By Daniel Hunter
Growing alarm at environmentally unsustainable clothing consumption can only be addressed by more government support for retailers and their customers, a University of Leeds academic has argued.
Taking Marks & Spencer’s Plan A as an example, new research by Elizabeth Morgan from Leeds’ School of Earth and Environment asserts that while the UK’s leading clothing retailer has encouraged more sustainable consumption of clothes, such successes are unlikely to be replicated on a larger scale without more government stimulation for innovation in the way we make, buy, use and dispose of our clothes.
Plan A was launched by M&S in 2007, originally as a five-year plan with 100 social and environmental commitments, before being updated in 2010 with 80 more pledges. As well as aiming to increase the environmental sustainability of its business, M&S credited it with increasing the environmentally sustainable behaviour of its customers, through schemes such as its Shwopping clothing recycling campaign, run in conjunction with Oxfam.
A new paper by Ms Morgan, published in The Journal of Corporate Citizenship, points out that M&S’s sustainability innovations in the clothing sector have rarely been scrutinised by academics.

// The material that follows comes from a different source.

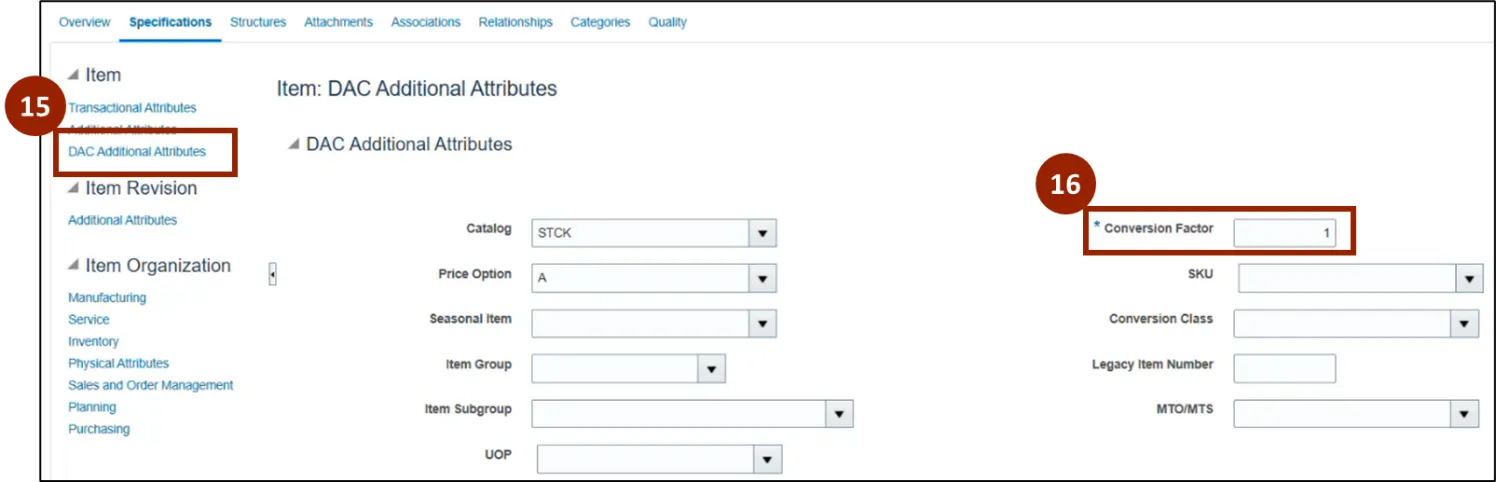Collapse the Item Revision section
The width and height of the screenshot is (1496, 482).
tap(73, 188)
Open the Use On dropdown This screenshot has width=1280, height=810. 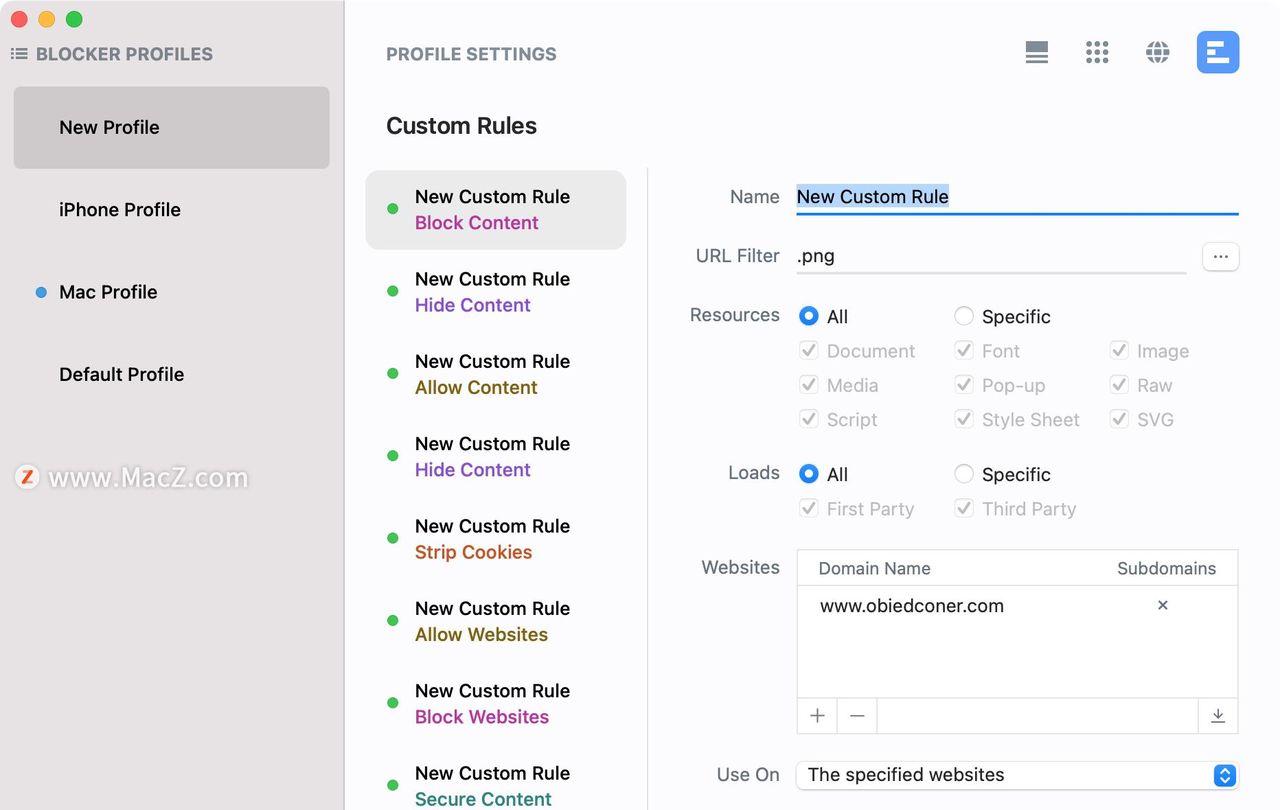[x=1017, y=775]
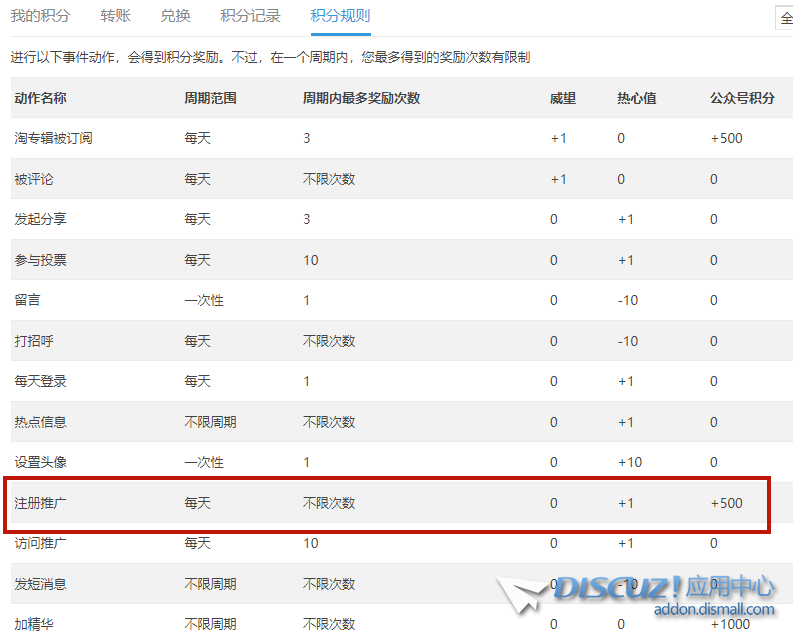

“The clothing sector has been identified as having huge environmental impacts, but the big players are under-explored in terms of innovation for sustainability,” said Ms Morgan, a former director of multinational firms Boots and Carlsberg.
Analysing seven years of Marks & Spencer reports relating to Plan A, she assessed whether the firm’s innovations had increased environmental sustainability among its clothing customers.
M&S made a business case for Plan A in terms of cost savings, corporate reputation management and, to some extent, strengthening internal capabilities and risk reduction.
Ms Morgan set out a ‘Use Chain’ to examine the life cycle of clothing, from clothing’s design, manufacture and distribution through laundering to disposal. She argued that M&S was well-placed to influence the environmental sustainability of the whole of this use chain because, for example, its long-established textile design and sourcing expertise.
Examining initiatives such as Shwopping, sustainable textiles, fairtrade cotton and lower temperature washing, Ms Morgan finds evidence for positive outcomes from “learning by doing”, rather than planning outcomes from the start.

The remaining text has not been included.